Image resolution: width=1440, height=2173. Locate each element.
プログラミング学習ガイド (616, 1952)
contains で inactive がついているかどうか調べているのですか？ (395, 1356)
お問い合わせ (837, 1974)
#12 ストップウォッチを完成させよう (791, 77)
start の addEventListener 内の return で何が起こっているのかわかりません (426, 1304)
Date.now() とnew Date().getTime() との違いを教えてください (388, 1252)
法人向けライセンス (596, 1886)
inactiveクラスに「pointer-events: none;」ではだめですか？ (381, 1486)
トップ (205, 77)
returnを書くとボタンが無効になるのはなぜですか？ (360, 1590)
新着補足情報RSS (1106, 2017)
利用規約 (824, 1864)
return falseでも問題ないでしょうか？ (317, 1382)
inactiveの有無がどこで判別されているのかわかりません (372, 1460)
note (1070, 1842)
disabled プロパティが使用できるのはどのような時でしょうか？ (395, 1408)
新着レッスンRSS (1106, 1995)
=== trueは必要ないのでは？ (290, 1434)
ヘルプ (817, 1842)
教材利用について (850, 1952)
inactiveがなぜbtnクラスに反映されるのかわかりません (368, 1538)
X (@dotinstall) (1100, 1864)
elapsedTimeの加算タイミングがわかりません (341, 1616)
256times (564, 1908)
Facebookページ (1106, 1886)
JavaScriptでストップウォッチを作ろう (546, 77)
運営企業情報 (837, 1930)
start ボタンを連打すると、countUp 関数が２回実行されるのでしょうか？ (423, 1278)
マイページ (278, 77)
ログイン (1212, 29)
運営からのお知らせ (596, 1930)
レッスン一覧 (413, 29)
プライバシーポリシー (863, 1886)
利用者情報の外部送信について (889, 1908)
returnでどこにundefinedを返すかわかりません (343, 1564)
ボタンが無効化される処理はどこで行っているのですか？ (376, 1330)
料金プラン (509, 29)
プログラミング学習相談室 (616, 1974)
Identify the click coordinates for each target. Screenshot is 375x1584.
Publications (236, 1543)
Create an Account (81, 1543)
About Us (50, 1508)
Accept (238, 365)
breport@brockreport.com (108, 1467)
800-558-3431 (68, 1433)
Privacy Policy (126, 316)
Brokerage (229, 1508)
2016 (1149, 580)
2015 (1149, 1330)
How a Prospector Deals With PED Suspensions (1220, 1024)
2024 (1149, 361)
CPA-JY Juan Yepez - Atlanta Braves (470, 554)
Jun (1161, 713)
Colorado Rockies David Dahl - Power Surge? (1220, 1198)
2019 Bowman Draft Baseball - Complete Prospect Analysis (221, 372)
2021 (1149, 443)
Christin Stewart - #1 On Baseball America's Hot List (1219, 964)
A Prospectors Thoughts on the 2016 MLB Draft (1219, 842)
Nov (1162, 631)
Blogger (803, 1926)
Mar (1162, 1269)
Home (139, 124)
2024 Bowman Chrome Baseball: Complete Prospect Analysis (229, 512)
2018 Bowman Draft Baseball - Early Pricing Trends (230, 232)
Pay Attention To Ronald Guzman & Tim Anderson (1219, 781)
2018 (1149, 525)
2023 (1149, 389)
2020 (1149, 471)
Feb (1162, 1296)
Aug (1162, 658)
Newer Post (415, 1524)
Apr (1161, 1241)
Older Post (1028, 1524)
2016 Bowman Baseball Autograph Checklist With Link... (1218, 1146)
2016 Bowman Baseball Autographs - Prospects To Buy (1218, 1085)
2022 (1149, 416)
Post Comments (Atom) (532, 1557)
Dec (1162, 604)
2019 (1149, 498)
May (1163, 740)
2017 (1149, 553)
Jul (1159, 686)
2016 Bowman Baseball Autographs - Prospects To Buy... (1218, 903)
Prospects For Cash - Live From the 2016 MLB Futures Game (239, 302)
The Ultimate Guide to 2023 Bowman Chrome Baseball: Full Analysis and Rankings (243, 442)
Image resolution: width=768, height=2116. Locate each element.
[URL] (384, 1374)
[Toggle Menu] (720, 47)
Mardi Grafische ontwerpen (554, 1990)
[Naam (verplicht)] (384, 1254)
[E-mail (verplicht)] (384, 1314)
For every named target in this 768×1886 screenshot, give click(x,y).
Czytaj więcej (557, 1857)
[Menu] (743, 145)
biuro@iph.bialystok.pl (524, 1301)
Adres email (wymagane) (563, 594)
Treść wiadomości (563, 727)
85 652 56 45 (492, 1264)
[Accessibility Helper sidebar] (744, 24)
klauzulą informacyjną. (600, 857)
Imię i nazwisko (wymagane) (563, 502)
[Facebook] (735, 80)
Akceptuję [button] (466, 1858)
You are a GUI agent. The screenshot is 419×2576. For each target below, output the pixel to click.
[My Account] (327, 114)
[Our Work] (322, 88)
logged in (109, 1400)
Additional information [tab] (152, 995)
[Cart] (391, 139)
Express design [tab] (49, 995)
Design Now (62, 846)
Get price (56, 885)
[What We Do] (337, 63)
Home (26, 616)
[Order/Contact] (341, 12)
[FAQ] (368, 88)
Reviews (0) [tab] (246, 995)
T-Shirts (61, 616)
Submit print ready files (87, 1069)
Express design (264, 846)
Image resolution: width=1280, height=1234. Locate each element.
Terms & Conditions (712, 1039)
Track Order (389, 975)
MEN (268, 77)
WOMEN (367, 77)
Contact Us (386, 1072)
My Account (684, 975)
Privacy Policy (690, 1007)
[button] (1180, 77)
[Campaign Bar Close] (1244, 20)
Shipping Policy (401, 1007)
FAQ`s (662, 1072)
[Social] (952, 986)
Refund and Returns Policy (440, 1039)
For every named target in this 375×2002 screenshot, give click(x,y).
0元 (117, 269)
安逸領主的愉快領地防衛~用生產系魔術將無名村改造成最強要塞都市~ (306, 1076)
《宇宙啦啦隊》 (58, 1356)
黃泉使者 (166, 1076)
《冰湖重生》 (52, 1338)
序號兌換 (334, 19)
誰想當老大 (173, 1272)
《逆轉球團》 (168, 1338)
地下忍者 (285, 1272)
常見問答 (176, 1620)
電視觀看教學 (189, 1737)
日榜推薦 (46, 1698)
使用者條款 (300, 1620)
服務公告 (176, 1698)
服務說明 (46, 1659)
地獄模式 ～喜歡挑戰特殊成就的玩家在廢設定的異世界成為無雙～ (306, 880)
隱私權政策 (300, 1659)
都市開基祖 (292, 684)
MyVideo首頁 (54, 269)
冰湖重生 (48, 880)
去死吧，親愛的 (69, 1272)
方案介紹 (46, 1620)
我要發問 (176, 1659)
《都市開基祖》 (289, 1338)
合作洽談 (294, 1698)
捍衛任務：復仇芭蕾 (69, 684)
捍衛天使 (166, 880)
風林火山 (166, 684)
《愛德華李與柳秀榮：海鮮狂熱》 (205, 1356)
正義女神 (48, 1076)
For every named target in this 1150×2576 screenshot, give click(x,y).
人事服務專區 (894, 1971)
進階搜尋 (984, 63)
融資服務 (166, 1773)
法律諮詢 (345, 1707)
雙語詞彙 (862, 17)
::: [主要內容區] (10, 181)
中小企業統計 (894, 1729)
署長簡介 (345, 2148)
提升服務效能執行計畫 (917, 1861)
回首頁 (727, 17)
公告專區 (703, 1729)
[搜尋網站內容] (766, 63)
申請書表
════════════════
Repeat the material from the line containing "start ボタンを連打すると、countUp 関数が２回実行されるのでしょうか？" to the line containing "[E-mail (verplicht)] (384, 1314)", inclusive, with every line unchanged.

Expected output:
start ボタンを連打すると、countUp 関数が２回実行されるのでしょうか？ (423, 1278)
マイページ (278, 77)
ログイン (1212, 29)
運営からのお知らせ (596, 1930)
レッスン一覧 (413, 29)
プライバシーポリシー (863, 1886)
利用者情報の外部送信について (889, 1908)
returnでどこにundefinedを返すかわかりません (343, 1564)
ボタンが無効化される処理はどこで行っているのですか？ (376, 1330)
料金プラン (509, 29)
プログラミング学習相談室 (616, 1974)
Identify the click coordinates for each target. Screenshot is 375x1584.
Publications (236, 1543)
Create an Account (81, 1543)
About Us (50, 1508)
Accept (238, 365)
breport@brockreport.com (108, 1467)
800-558-3431 (68, 1433)
Privacy Policy (126, 316)
Brokerage (229, 1508)
2016 (1149, 580)
2015 (1149, 1330)
How a Prospector Deals With PED Suspensions (1220, 1024)
2024 (1149, 361)
CPA-JY Juan Yepez - Atlanta Braves (470, 554)
Jun (1161, 713)
Colorado Rockies David Dahl - Power Surge? (1220, 1198)
2019 Bowman Draft Baseball - Complete Prospect Analysis (221, 372)
2021 (1149, 443)
Christin Stewart - #1 On Baseball America's Hot List (1219, 964)
A Prospectors Thoughts on the 2016 MLB Draft (1219, 842)
Nov (1162, 631)
Blogger (803, 1926)
Mar (1162, 1269)
Home (139, 124)
2024 Bowman Chrome Baseball: Complete Prospect Analysis (229, 512)
2018 Bowman Draft Baseball - Early Pricing Trends (230, 232)
Pay Attention To Ronald Guzman & Tim Anderson (1219, 781)
2018 (1149, 525)
2023 (1149, 389)
2020 (1149, 471)
Feb (1162, 1296)
Aug (1162, 658)
Newer Post (415, 1524)
Apr (1161, 1241)
Older Post (1028, 1524)
2016 Bowman Baseball Autograph Checklist With Link... (1218, 1146)
2016 Bowman Baseball Autographs - Prospects To Buy (1218, 1085)
2022 (1149, 416)
Post Comments (Atom) (532, 1557)
Dec (1162, 604)
2019 (1149, 498)
May (1163, 740)
2017 (1149, 553)
Jul (1159, 686)
2016 Bowman Baseball Autographs - Prospects To Buy... (1218, 903)
Prospects For Cash - Live From the 2016 MLB Futures Game (239, 302)
The Ultimate Guide to 2023 Bowman Chrome Baseball: Full Analysis and Rankings (243, 442)
Image resolution: width=768, height=2116. Locate each element.
[URL] (384, 1374)
[Toggle Menu] (720, 47)
Mardi Grafische ontwerpen (554, 1990)
[Naam (verplicht)] (384, 1254)
[E-mail (verplicht)] (384, 1314)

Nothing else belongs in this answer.